Note: I’m aware that time to sustained clinical recovery has its limitations, and that this audience has catalogued its challenges. I agree with many of the sentiments already expressed on this site about the endpoint, but I’m not in a situation to consider alternatives.
i would say it occurs at the end of the predefined period (3 days in your example) but i would do whatever other researcher’s have done so the results are comparable / on 2nd thoughts, if the “clinically meaningful time period” is inconsistenly defined in the literature then i would use the 1st day
incidentally, “prespecified threshold” refers to the score rather than the # days
(Edited the question to replace “prespecified threshold” with “meaningful time period”.)
Ha, interesting question. I would vote the last day required to meet the definition (in your example, the third day) but now I’m curious what your opinion.
Just waiting for Frank to drop in and say you should do a longitudinal state model instead, but I can appreciate you may not actually have that choice (and this is not the question you have asked).
That goes without saying Andrew
Just dropping this here for no particular reason … cc @Stephen
Well, okay, by popular demand I’ll explain.
You statisticians are trying to have it both ways.
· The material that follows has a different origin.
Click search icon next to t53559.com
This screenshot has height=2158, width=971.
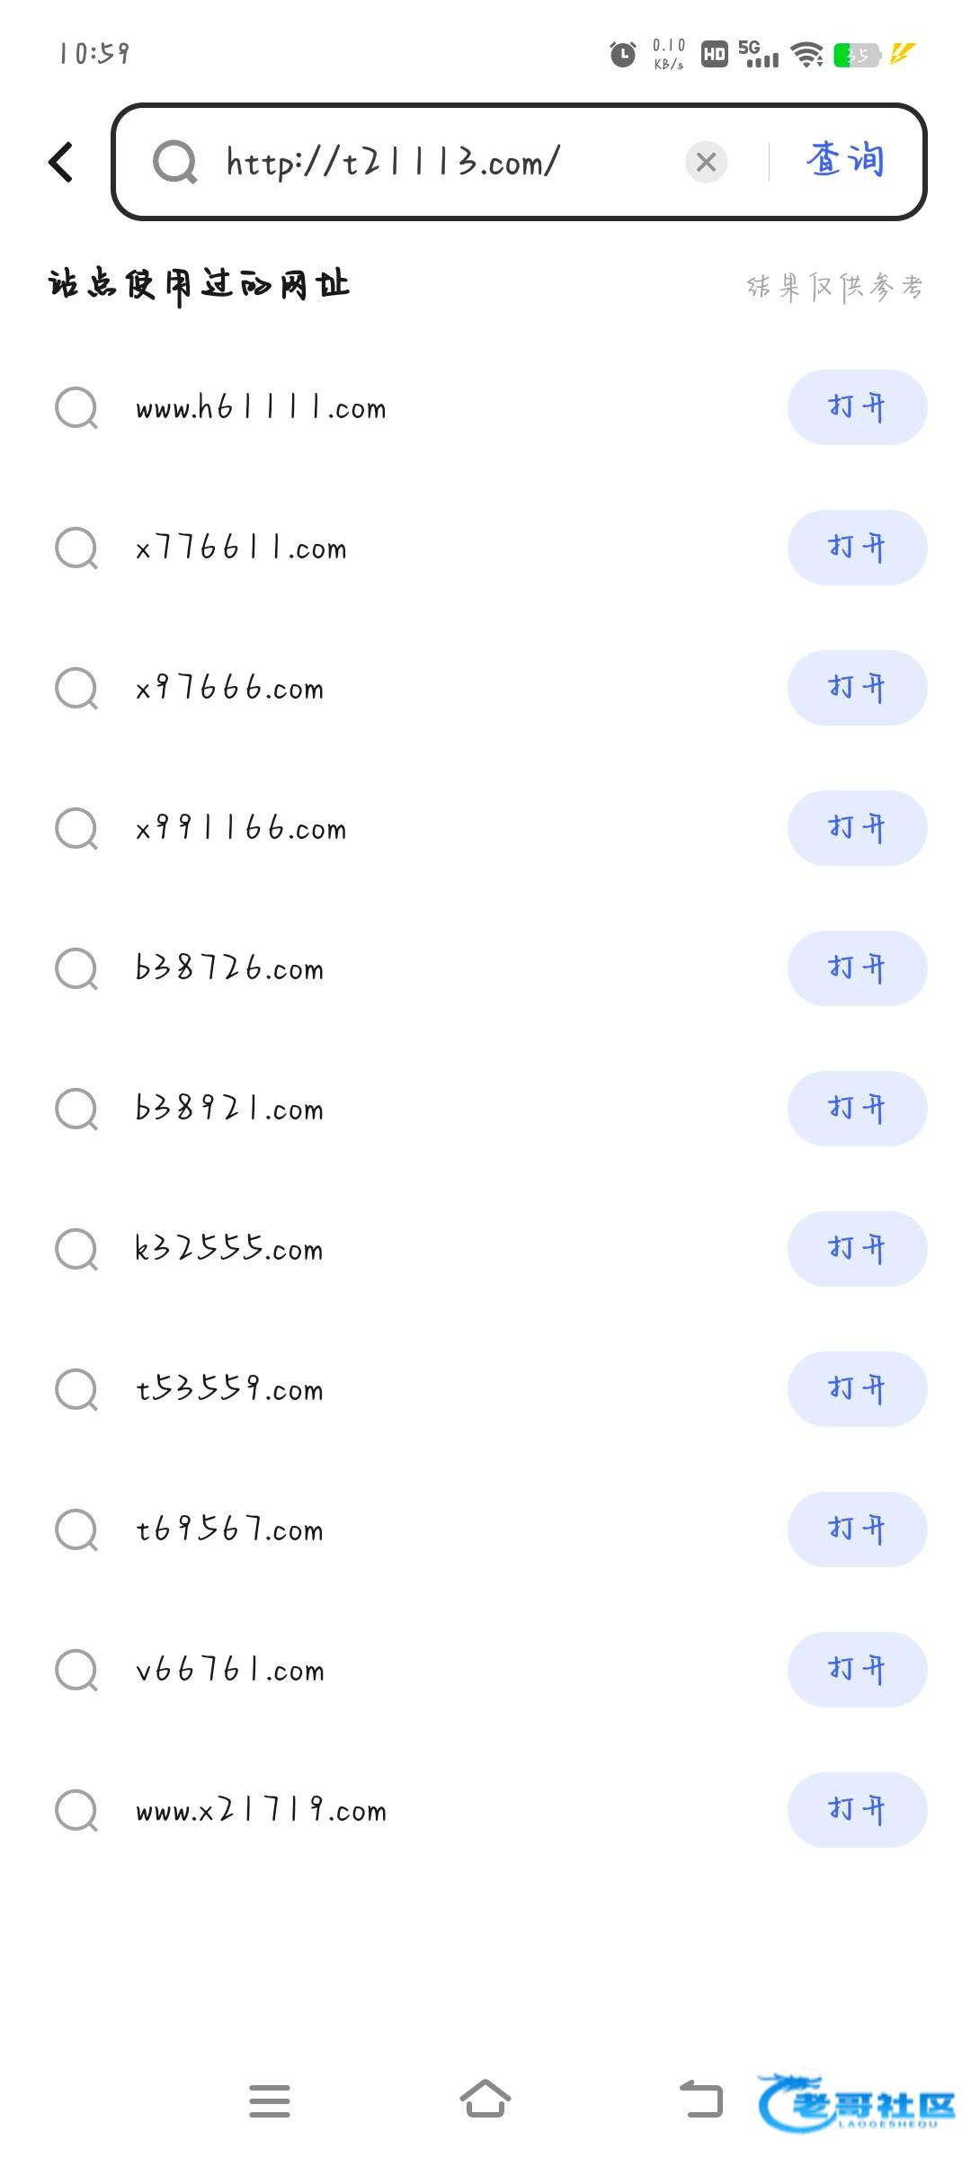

On the one hand, you gesture toward the fact that clinicians have intuitions of latent state-variables — in this case, of a ‘clinical status’ time-series which might exhibit a sustained return to a ‘recovered’ state. But on the other hand, you resolutely refuse to acknowledge these latent variables overtly in your formalisms. In place of the formal acknowledgement and forthright development of latent constructs, you substitute arbitrary bureaucratic definitions obtained from the exegesis of FDA scripture.
To some extent, this adheres to a tradition of service to the State which survives to this day in the very name statistics. But outside of biostats, the wider statistical community makes ready access to state-space modeling and associated techniques such as recursive filtering. Why is it, when the people you’re supposedly talking to all the time (clinicians) think in these terms, you eschew readily available methods that would let you converse more naturally?